--- Data for this exercise ---
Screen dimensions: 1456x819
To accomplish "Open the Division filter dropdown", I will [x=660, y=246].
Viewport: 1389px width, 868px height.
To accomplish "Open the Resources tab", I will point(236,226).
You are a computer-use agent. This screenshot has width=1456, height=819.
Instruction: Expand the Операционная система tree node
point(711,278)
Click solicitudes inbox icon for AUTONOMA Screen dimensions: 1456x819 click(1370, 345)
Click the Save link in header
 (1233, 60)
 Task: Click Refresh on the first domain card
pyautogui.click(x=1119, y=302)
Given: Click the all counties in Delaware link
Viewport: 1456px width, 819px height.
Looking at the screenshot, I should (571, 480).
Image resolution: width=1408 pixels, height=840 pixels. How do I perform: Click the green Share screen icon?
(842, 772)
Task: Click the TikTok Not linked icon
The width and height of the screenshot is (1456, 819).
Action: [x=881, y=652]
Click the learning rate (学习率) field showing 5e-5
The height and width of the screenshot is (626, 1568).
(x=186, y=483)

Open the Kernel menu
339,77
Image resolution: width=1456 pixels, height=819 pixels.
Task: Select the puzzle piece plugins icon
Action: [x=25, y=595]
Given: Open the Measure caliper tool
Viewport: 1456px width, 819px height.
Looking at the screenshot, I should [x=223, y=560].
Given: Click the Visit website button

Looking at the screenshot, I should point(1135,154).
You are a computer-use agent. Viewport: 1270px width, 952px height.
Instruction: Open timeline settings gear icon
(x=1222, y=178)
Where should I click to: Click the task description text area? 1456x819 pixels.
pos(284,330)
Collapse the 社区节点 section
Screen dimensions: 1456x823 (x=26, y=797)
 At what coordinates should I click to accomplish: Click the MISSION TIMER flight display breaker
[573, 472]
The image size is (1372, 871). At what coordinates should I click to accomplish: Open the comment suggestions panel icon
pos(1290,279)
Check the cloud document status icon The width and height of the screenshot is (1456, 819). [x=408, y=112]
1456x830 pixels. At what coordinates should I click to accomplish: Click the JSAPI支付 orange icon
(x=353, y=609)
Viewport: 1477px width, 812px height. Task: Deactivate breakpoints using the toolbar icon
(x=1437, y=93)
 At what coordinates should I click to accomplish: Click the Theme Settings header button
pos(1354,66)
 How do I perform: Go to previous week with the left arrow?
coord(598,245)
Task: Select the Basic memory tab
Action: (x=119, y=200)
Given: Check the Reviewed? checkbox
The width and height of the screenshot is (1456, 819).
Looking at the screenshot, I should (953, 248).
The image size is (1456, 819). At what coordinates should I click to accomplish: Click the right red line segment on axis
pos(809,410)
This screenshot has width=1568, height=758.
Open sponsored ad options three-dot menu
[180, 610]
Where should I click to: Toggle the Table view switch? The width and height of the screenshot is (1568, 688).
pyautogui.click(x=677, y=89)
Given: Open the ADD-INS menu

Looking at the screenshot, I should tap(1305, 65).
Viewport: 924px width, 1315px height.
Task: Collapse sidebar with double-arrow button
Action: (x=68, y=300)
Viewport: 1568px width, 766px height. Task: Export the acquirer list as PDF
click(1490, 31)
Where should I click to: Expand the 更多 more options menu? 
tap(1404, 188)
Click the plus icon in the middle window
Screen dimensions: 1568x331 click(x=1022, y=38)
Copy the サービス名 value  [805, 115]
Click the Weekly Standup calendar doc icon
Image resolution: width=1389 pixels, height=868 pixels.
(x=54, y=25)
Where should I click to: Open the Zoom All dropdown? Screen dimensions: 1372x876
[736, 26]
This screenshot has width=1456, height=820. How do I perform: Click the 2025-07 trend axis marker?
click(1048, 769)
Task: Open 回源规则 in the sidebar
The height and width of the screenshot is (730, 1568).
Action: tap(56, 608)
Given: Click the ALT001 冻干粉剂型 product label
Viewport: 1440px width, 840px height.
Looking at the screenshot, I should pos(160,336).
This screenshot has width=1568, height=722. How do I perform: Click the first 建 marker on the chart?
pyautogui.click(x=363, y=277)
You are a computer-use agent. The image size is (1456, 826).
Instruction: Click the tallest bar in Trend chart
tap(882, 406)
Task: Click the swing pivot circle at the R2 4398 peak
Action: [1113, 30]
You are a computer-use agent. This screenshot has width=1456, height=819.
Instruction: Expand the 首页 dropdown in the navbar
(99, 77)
---
### Instructions for the task
The answer should be an exact copy of the data.

### Result of this task
Screen dimensions: 1456x819
To accomplish "Open the Division filter dropdown", I will [x=660, y=246].
Viewport: 1389px width, 868px height.
To accomplish "Open the Resources tab", I will point(236,226).
You are a computer-use agent. This screenshot has width=1456, height=819.
Instruction: Expand the Операционная система tree node
point(711,278)
Click solicitudes inbox icon for AUTONOMA Screen dimensions: 1456x819 click(1370, 345)
Click the Save link in header
 (1233, 60)
 Task: Click Refresh on the first domain card
pyautogui.click(x=1119, y=302)
Given: Click the all counties in Delaware link
Viewport: 1456px width, 819px height.
Looking at the screenshot, I should (571, 480).
Image resolution: width=1408 pixels, height=840 pixels. How do I perform: Click the green Share screen icon?
(842, 772)
Task: Click the TikTok Not linked icon
The width and height of the screenshot is (1456, 819).
Action: [x=881, y=652]
Click the learning rate (学习率) field showing 5e-5
The height and width of the screenshot is (626, 1568).
(x=186, y=483)

Open the Kernel menu
339,77
Image resolution: width=1456 pixels, height=819 pixels.
Task: Select the puzzle piece plugins icon
Action: [x=25, y=595]
Given: Open the Measure caliper tool
Viewport: 1456px width, 819px height.
Looking at the screenshot, I should [x=223, y=560].
Given: Click the Visit website button

Looking at the screenshot, I should point(1135,154).
You are a computer-use agent. Viewport: 1270px width, 952px height.
Instruction: Open timeline settings gear icon
(x=1222, y=178)
Where should I click to: Click the task description text area? 1456x819 pixels.
pos(284,330)
Collapse the 社区节点 section
Screen dimensions: 1456x823 (x=26, y=797)
 At what coordinates should I click to accomplish: Click the MISSION TIMER flight display breaker
[573, 472]
The image size is (1372, 871). At what coordinates should I click to accomplish: Open the comment suggestions panel icon
pos(1290,279)
Check the cloud document status icon The width and height of the screenshot is (1456, 819). [x=408, y=112]
1456x830 pixels. At what coordinates should I click to accomplish: Click the JSAPI支付 orange icon
(x=353, y=609)
Viewport: 1477px width, 812px height. Task: Deactivate breakpoints using the toolbar icon
(x=1437, y=93)
 At what coordinates should I click to accomplish: Click the Theme Settings header button
pos(1354,66)
 How do I perform: Go to previous week with the left arrow?
coord(598,245)
Task: Select the Basic memory tab
Action: (x=119, y=200)
Given: Check the Reviewed? checkbox
The width and height of the screenshot is (1456, 819).
Looking at the screenshot, I should (953, 248).
The image size is (1456, 819). At what coordinates should I click to accomplish: Click the right red line segment on axis
pos(809,410)
This screenshot has width=1568, height=758.
Open sponsored ad options three-dot menu
[180, 610]
Where should I click to: Toggle the Table view switch? The width and height of the screenshot is (1568, 688).
pyautogui.click(x=677, y=89)
Given: Open the ADD-INS menu

Looking at the screenshot, I should tap(1305, 65).
Viewport: 924px width, 1315px height.
Task: Collapse sidebar with double-arrow button
Action: (x=68, y=300)
Viewport: 1568px width, 766px height. Task: Export the acquirer list as PDF
click(1490, 31)
Where should I click to: Expand the 更多 more options menu? 
tap(1404, 188)
Click the plus icon in the middle window
Screen dimensions: 1568x331 click(x=1022, y=38)
Copy the サービス名 value  [805, 115]
Click the Weekly Standup calendar doc icon
Image resolution: width=1389 pixels, height=868 pixels.
(x=54, y=25)
Where should I click to: Open the Zoom All dropdown? Screen dimensions: 1372x876
[736, 26]
This screenshot has width=1456, height=820. How do I perform: Click the 2025-07 trend axis marker?
click(1048, 769)
Task: Open 回源规则 in the sidebar
The height and width of the screenshot is (730, 1568).
Action: tap(56, 608)
Given: Click the ALT001 冻干粉剂型 product label
Viewport: 1440px width, 840px height.
Looking at the screenshot, I should pos(160,336).
This screenshot has width=1568, height=722. How do I perform: Click the first 建 marker on the chart?
pyautogui.click(x=363, y=277)
You are a computer-use agent. The image size is (1456, 826).
Instruction: Click the tallest bar in Trend chart
tap(882, 406)
Task: Click the swing pivot circle at the R2 4398 peak
Action: [1113, 30]
You are a computer-use agent. This screenshot has width=1456, height=819.
Instruction: Expand the 首页 dropdown in the navbar
(99, 77)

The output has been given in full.